E0215

EYE LENS TRANSPARENCY OR COLD CATARACT : A QUESTION OF PROTEIN INTERACTION POTENTIALS. Annette Tardieu1, Marc Malfois1, Françoise Bonneté1 & Luc Belloni2. 1Laboratoire de Minéralogie Cristallographie, Tour 16, Case 115, 4 Place Jussieu, F-75252 Paris Cedex 05, France; 2CEA-DRECAM, Service de Chimie Moléculaire, Centre d'Etudes de Saclay, 91191 Gif-sur-Yvette Cedex, France

Interaction potentials between the eye lens proteins, the crystallins, account for eye lens optical properties. Alpha-crystallin repulsive interactions control lens transparency whereas gamma-crystallin attractive interactions are responsible for a fluid-fluid phase separation with decreasing temperature, known as cold cataract.
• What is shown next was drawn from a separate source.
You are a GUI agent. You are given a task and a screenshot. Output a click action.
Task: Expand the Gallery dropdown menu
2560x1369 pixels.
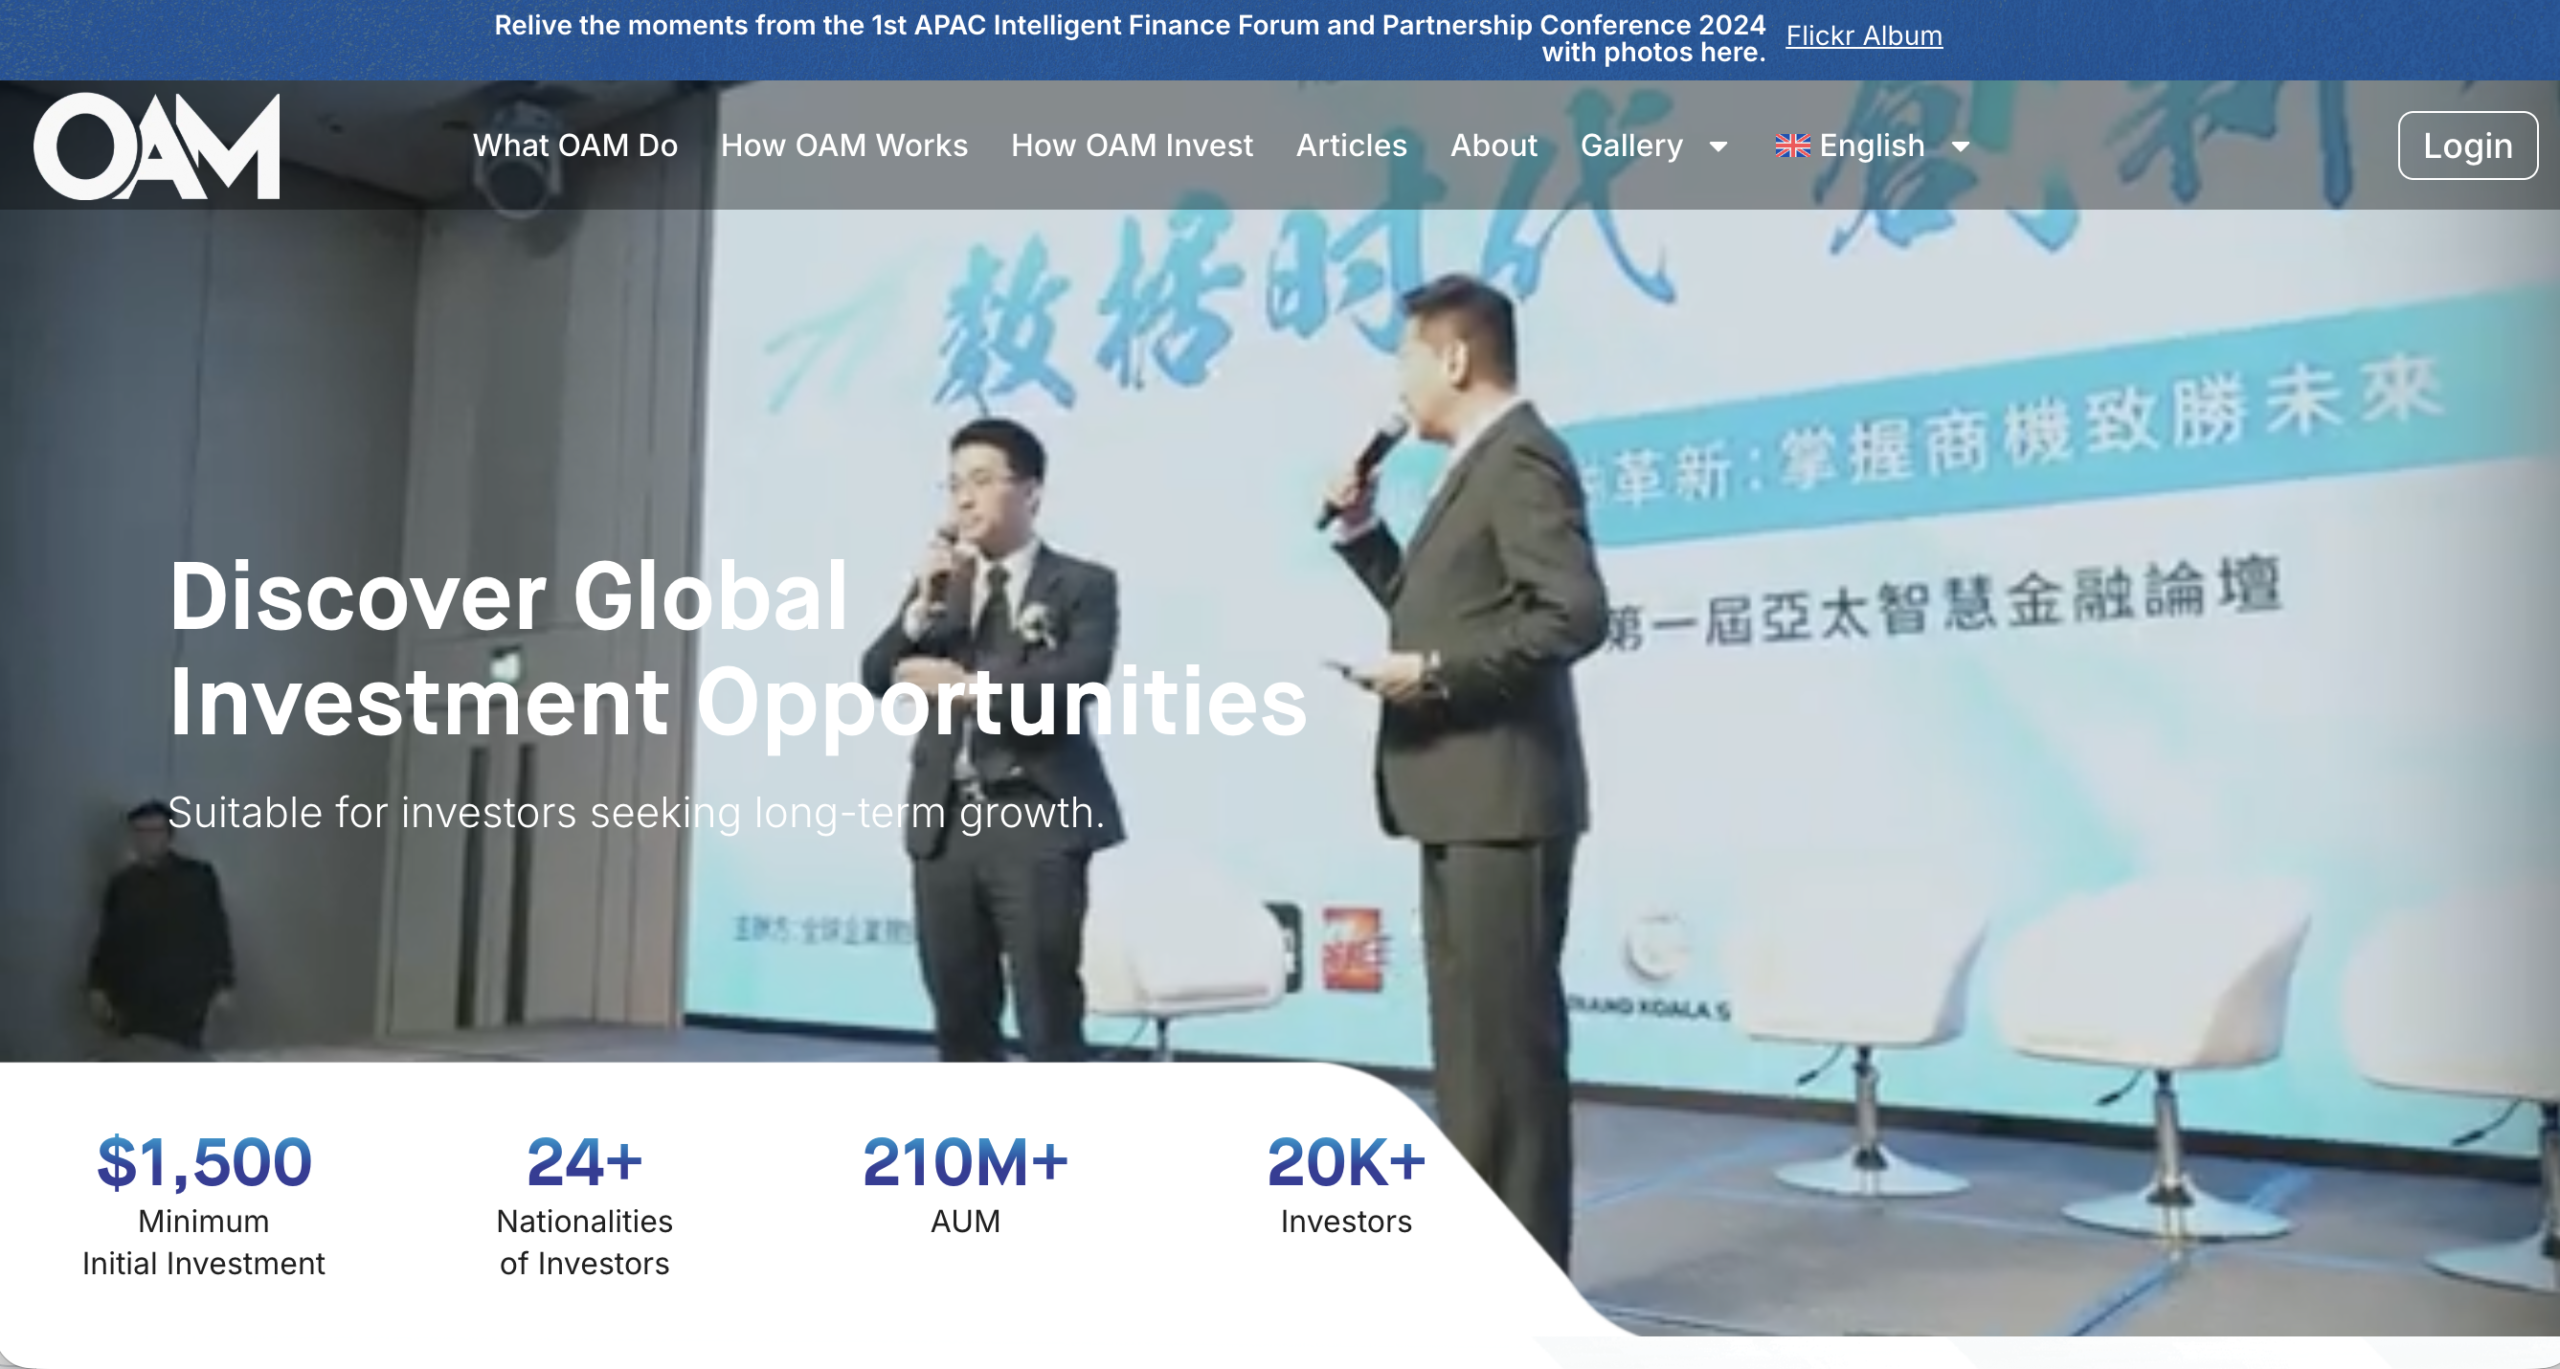click(x=1632, y=145)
Small angle X-ray scattering was used to construct crystallin phase diagrams. Experimental structure factors were measured in a variety of physico-chemical conditions : pH, ionic strengh and temperature. Theoretical structure factors, calculated using the numerical methods developped in liquid state and colloÏd physics, allowed us to determine the best fit parameters of the attractive and repulsive potentials. Relationships with macromolecular properties could be inferred. The protein charge generates a coulombic repulsive potential that is a function of pH and Debye length. The attractive Van der Waals forces are sufficient to account for the gamma-crystallin phase separation. Entropic effects, however, contribute to the attractive potentials at high ionic strengh.